DIRECTIONS
Can you output the items below as a JSON list of strings, one string per line, with blank lines skipped? Leave the pictures out.

STORED RECORDS
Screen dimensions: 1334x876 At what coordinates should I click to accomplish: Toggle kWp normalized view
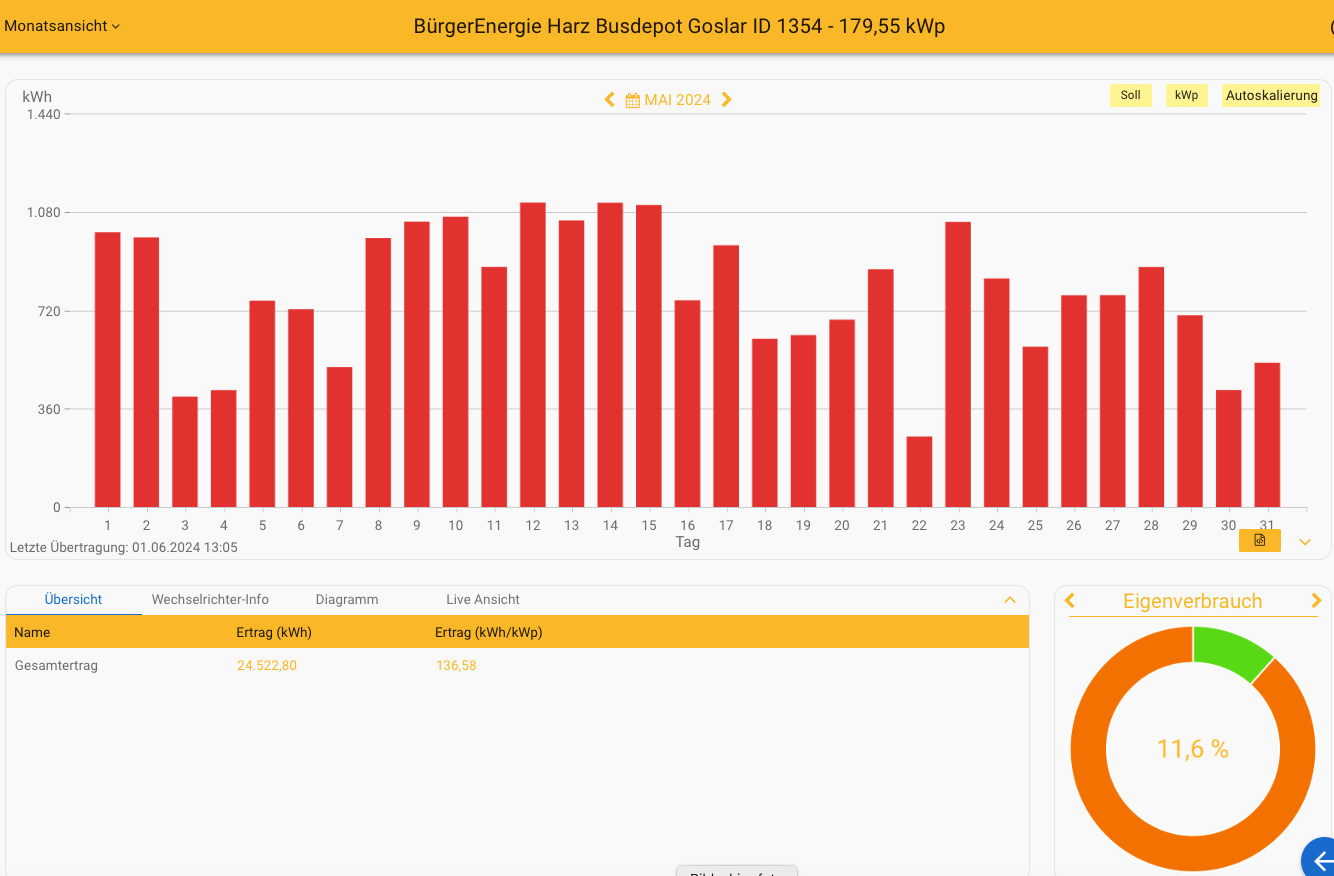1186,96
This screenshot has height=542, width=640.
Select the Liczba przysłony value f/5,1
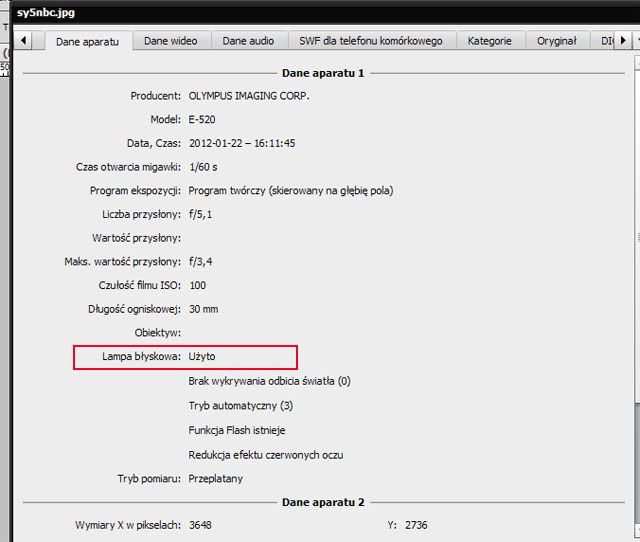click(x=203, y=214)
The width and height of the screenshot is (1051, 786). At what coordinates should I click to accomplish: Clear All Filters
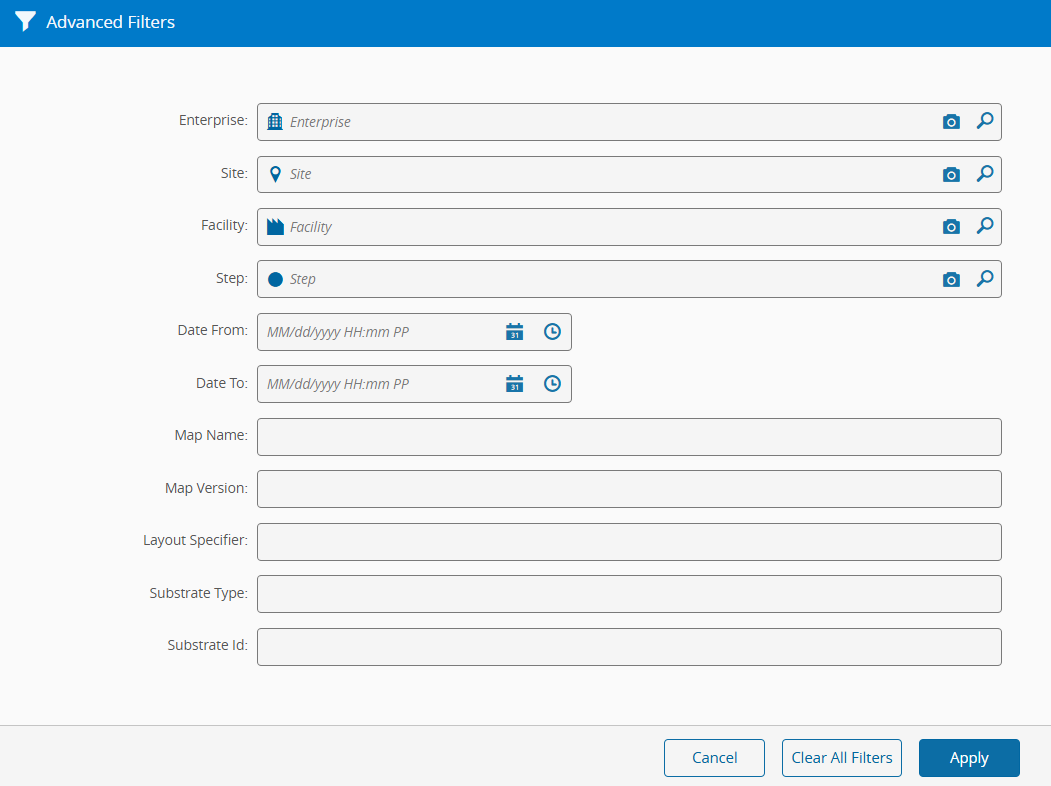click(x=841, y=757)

OUTPUT FOR THIS EXERCISE
[
  "Screen dimensions: 1334x876 At what coordinates should I click to accomplish: Toggle kWp normalized view",
  "1186,96",
  "This screenshot has height=542, width=640.",
  "Select the Liczba przysłony value f/5,1",
  "click(x=203, y=214)",
  "The width and height of the screenshot is (1051, 786). At what coordinates should I click to accomplish: Clear All Filters",
  "click(x=841, y=757)"
]